_Task instructions_
**1.** Could you output the passage of the boondocking tips below that opens with the words containing "Explain to your" and closes with "all coordinate times.", copied word for word?
**2.** According to the boondocking tips below, which things should be scheduled within a short period of time when the generator can run to power them?

━━━ Extract

Boondocking electrical conservation tips

Not all boondockers start out with solar panels, a wind turbine, or an O2 converter that changes air into electricity (don't search for that one, that's a pipe dream). So until you do install or invent those sustainable energy sources, the following tips will help you to keep your electrical usage down and your generator run time minimal.
  • Turn off all appliances, lights, radio, TV, and anything else that requires electricity when not in use.
  • Don’t leave your porch light on (a particular annoyance to me when I am not so fortunate to be able to camp away from neighbors, and he/she leaves the light on, ruining my night vision for seeing night critters and star gazing).
  • Coordinate your generator running time with the use of power-hungry appliances. For instance, schedule your showers, water heater, use of microwave, coffee grinder, and dishwashing all within a short period of time when you can run your generator to power them, rather than pull juice out of your batteries. This also charges you batteries at the same time.
  • Time your day to match the sun, rising when it does and going to bed with it also. This cuts your light usage down considerably.
  • If you read in bed, try using small rechargeable battery powered reading lights. You can recharge the batteries when you hook up next time and you won’t run down your house batteries with your RV’s lights. And you will probably disturb your mate less.
  • Monitor your house batteries charge with a voltage meter so you don’t run them down too low, which can damage the batteries. Deep cycle batteries are considered fully charged at at over 12.6 volts and completely discharged at 10.6 volts. Recharge before they get below 60%, or 12.0 volts.
In addition to these ways to cut your electric usage, there will be times when you are in an LTVA or other boondocking or dry-camping situation (like a rally or week-end event) where you have close neighbors. Remember that there are all kinds of RVers, some—maybe yourself included—who do not mind the noise of a generator running and don’t even consider that the noise or exhaust fumes may annoy others.

I remedy this, as I’m sure others do, by taking a walk during the time my neighbor will be running his generator. But it would annoy me if I had just settled down in my camp chair with a glass of the bubbly when my neighbor fires up his generator. Be courteous to your neighbor and he will return the courtesy.

Explain to your neighbor that you have to run your generator, and for however long you expect to, and ask when would be a good time when it wouldn’t bother him/her. Maybe you can all coordinate times.

━━━━━━
━━━ Excerpted records

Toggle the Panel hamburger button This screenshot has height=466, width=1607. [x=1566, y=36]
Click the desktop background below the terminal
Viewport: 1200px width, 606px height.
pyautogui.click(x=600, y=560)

━━━━━━
━━━ Excerpted records

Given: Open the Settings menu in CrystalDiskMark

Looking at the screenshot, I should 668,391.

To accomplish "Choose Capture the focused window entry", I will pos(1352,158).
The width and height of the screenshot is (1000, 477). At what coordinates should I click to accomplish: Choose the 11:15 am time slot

━━━━━━
━━━ Excerpted records

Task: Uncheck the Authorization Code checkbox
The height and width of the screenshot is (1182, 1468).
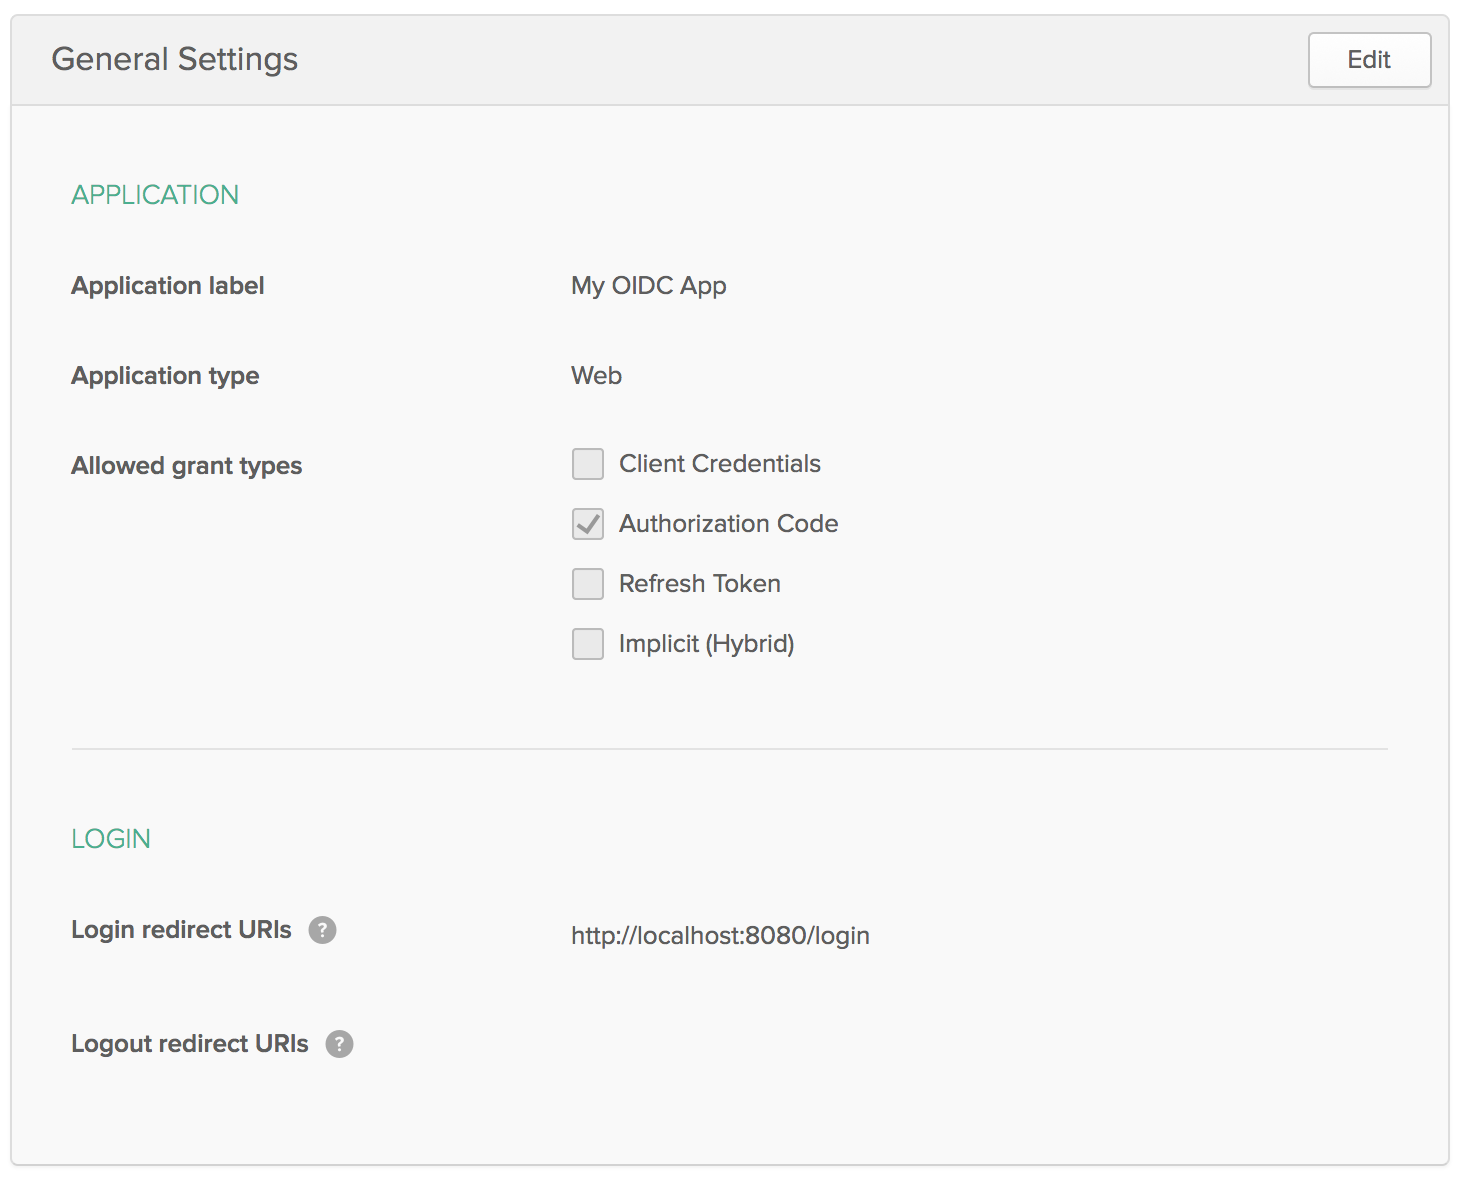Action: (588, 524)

━━━━━━

_Results for the exercise_
**1.**
Explain to your neighbor that you have to run your generator, and for however long you expect to, and ask when would be a good time when it wouldn’t bother him/her. Maybe you can all coordinate times.

**2.**
- showers
- water heater
- use of microwave
- coffee grinder
- dishwashing